這件事讓她意識到自己以前的想法過於簡單,萬氏等人對她家的崛起,不僅僅是普通的紅眼病,還有深入五髒六腑的不甘心。因為他們都是陳家子孫,萬氏打心眼裏認為,她家的一切都是陳家的,說的更變態一點,她甚至會認為,是陳家給了陳薑一條命,她能長大,能掙錢,都是陳家賜予的。

所以這是不可調和的矛盾,不是吵贏了幾場架,氣走了幾回人就能解決的。那種不甘在萬氏心裏不斷發酵,漸漸釀成仇恨,發生毒打廖氏,搶砸二房的事情就不出奇了。如果這次她不追究,或者追究得不痛不癢,以後說不定還會釀出更大的禍患。

想讓萬氏控製好自己的不甘心,首先就是要跟她拉開距離,這個距離既得是身份上的,還得是層次上的。

村長認為陳薑是在說氣話,訓了她幾句就走了。當日老宅一家都沒回來,第二天陳薑讓影子和趙媞在家看著廖氏,自己去找陳百安。

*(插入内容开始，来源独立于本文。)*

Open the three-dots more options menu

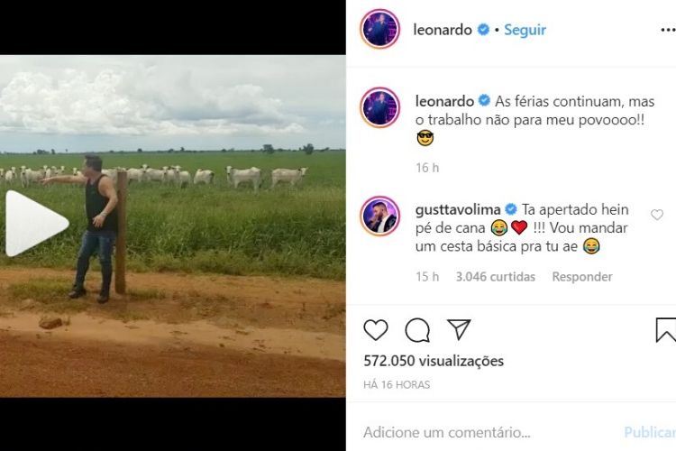click(668, 30)
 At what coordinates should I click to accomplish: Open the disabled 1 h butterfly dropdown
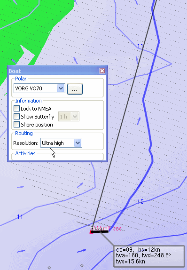point(69,117)
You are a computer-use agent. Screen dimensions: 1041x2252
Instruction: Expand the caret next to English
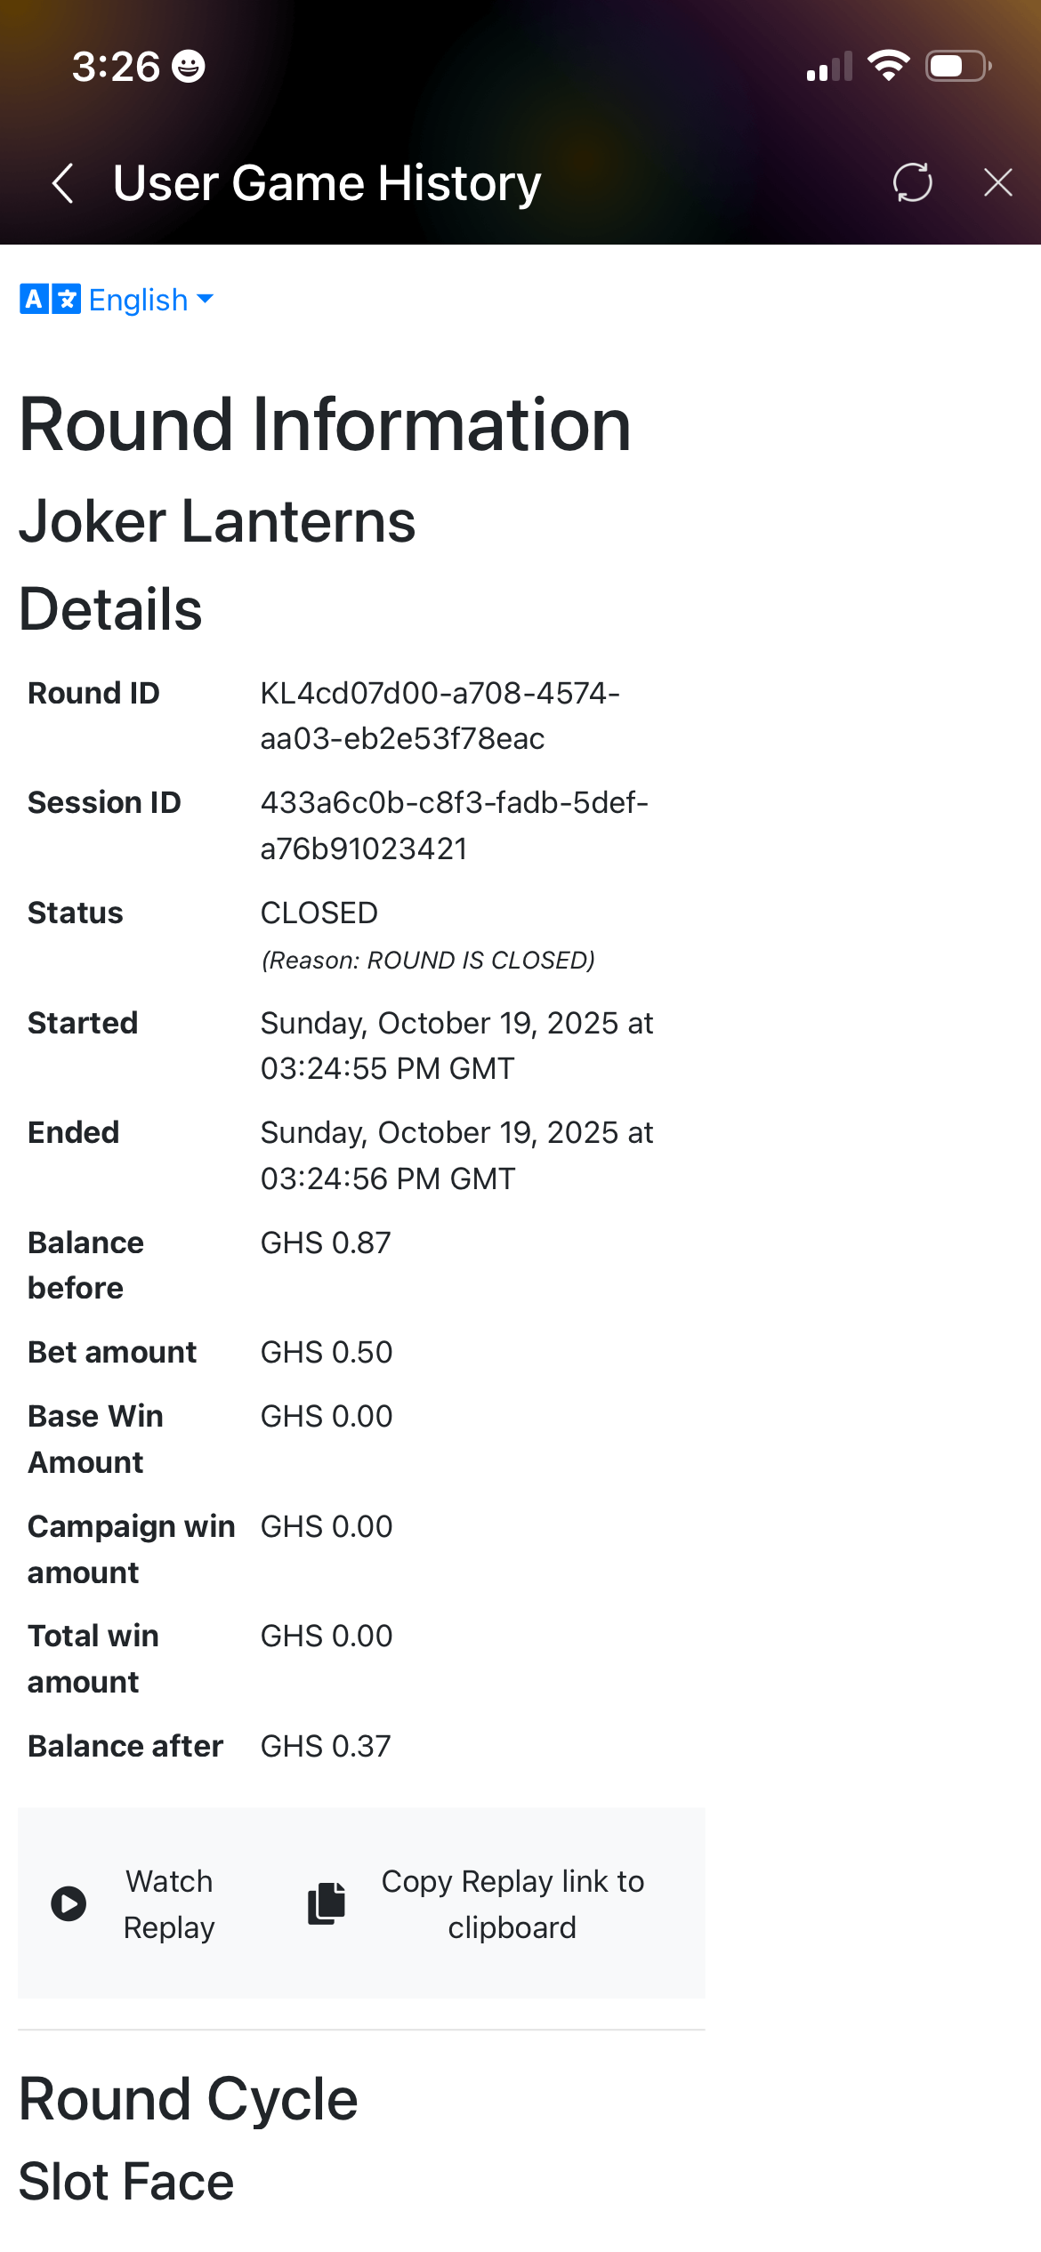click(x=205, y=299)
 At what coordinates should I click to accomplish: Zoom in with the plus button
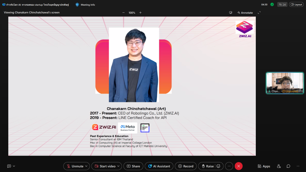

坐在鎮上得味樓的雅間裏,師焱背著手飄在牆邊欣賞牆上的大幅山水畫,陳百安坐在椅子上,老半天沒有說話。

他愈發白淨了,眼神也沒了從前的懵懂,變得沉靜起來,中指關節上有一塊厚厚的繭子,可見平日練字用功。

“事情就是這樣,娘現在沒事,外傷須養一段時日,我會照顧好她的你別擔心。一會兒官差大人們來了,你也不用怕,有禮有節就好。”

陳百安垂眼默思了一陣,道:“你跟娘說了沒有?”

“還沒,你是戶主,理應先同你說。”

“我.....”陳百安遲疑,“薑兒,斷親不是小事,斷了之後咱家在村裏...咋算的呢?”

陳薑早已想妥:“斷親不脫族,咱還是陳家族人,隻不過單立一戶罷了。”

“那斷親的理呢?夫子說做人最忌不忠不孝不悌不義,無理斷親,算不算犯了不孝之罪?”